* [Work item]:
Leave every image out, and return the rest of the data word for word.
Segment Start: Data for processing
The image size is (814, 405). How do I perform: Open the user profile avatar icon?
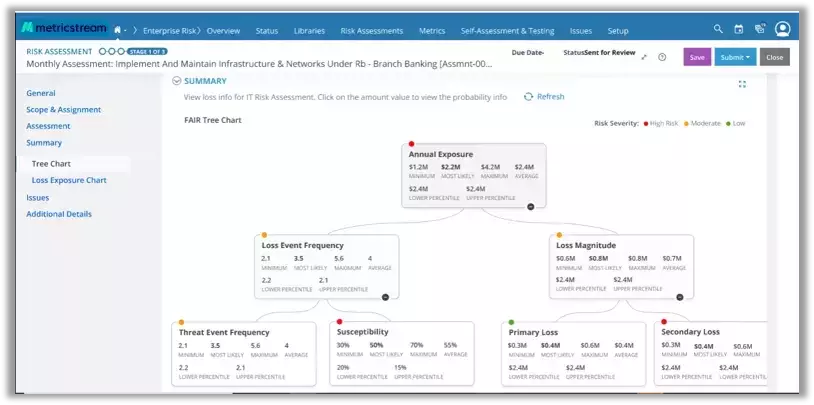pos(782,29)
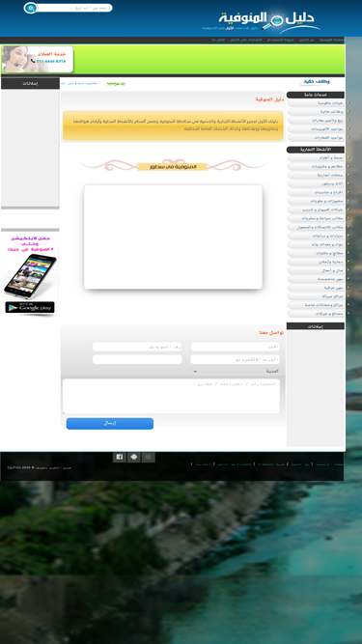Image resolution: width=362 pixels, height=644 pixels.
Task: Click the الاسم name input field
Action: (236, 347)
Segment End: Data for processing
* [Answer]:
The image size is (814, 405). How do I perform: Open the user profile avatar icon?
pos(782,29)
Image resolution: width=362 pixels, height=644 pixels.
Task: Click the الاسم name input field
Action: (236, 347)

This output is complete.